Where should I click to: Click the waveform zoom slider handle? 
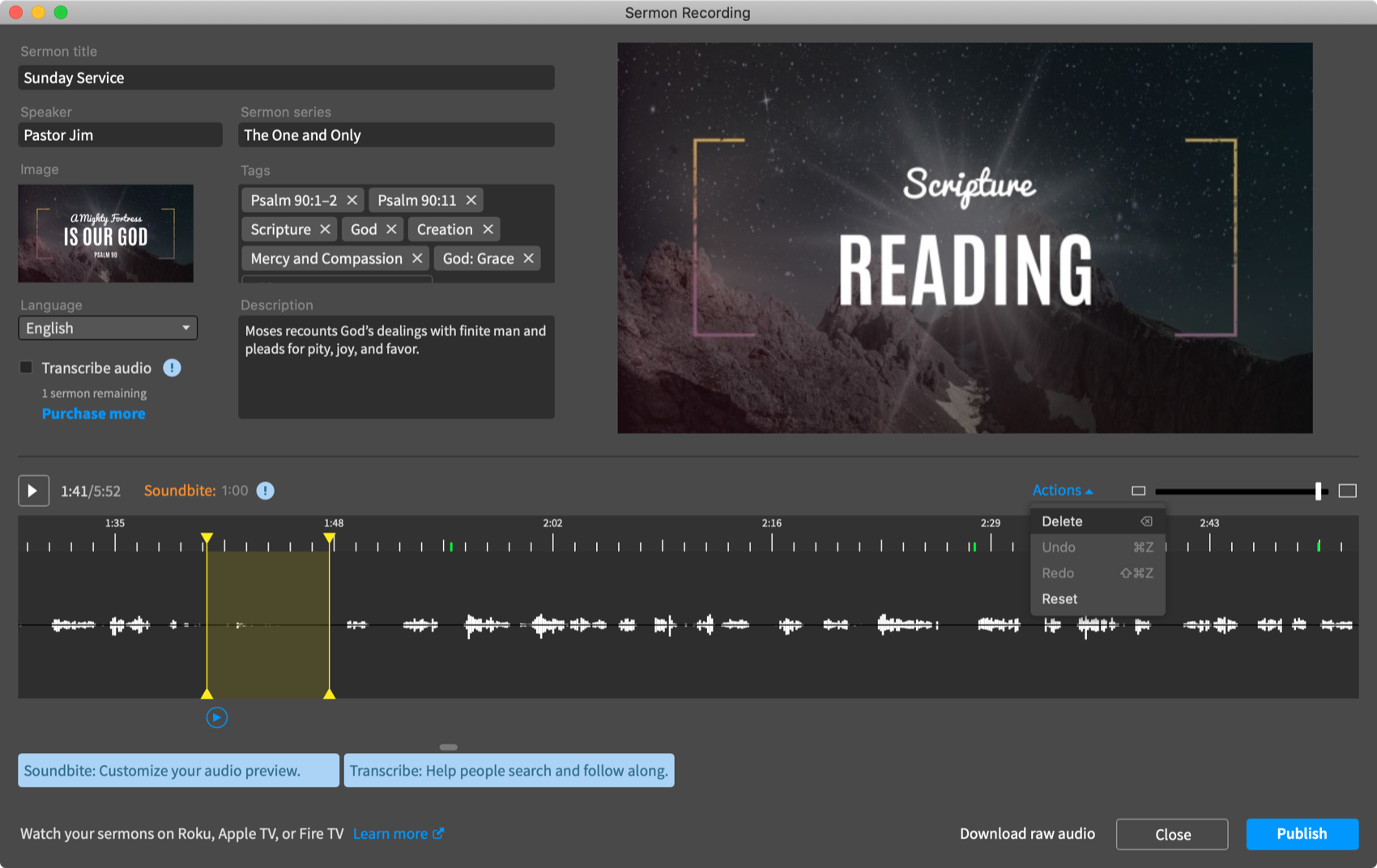click(1318, 491)

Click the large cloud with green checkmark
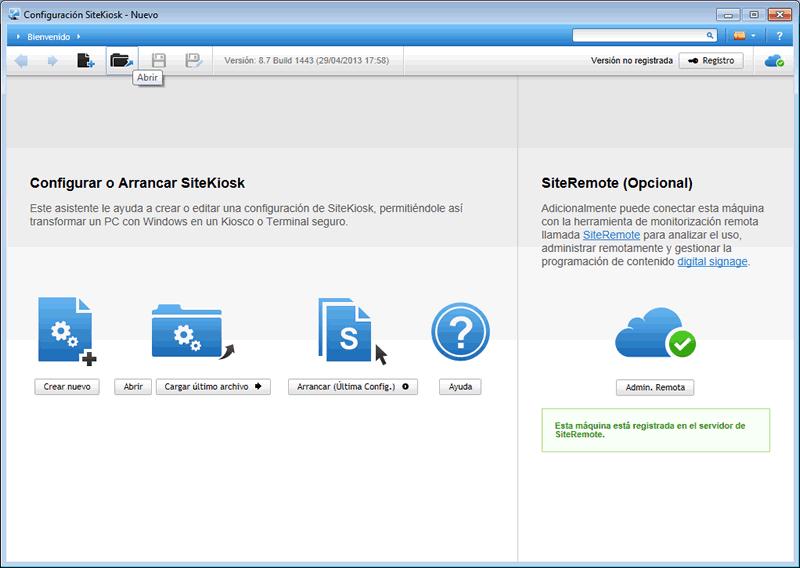(655, 334)
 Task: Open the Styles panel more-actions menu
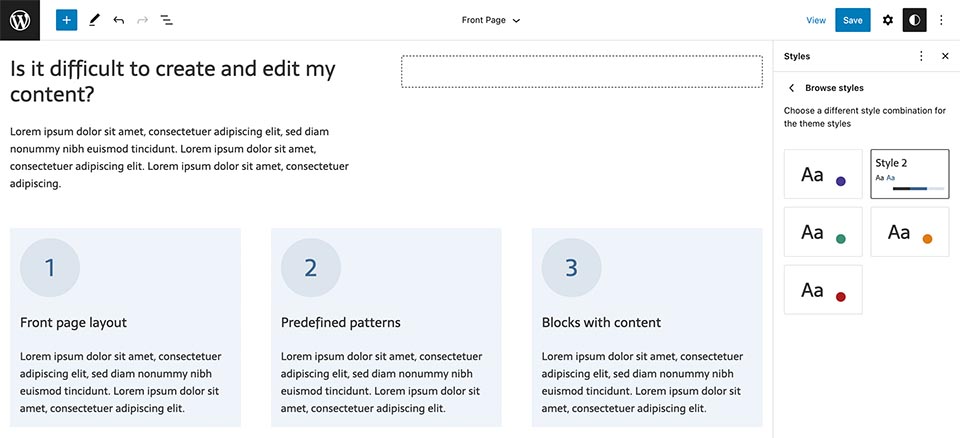pyautogui.click(x=921, y=57)
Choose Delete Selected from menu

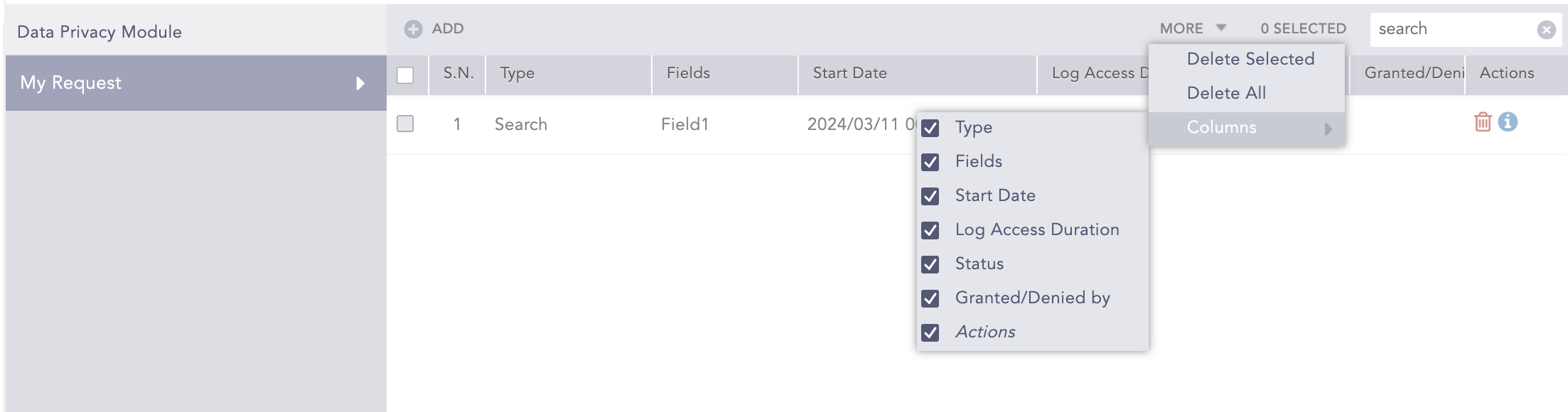(x=1250, y=59)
****************************************
* _Exercise description_: Can you copy out every line of the data above word for word, leaving out the pictures?

* _Exercise response_:
Where should I click to: Click the waveform zoom slider handle? 
click(1318, 491)

Click the large cloud with green checkmark
(655, 334)
 Task: Open the Styles panel more-actions menu
pyautogui.click(x=921, y=57)
Choose Delete Selected from menu

(x=1250, y=59)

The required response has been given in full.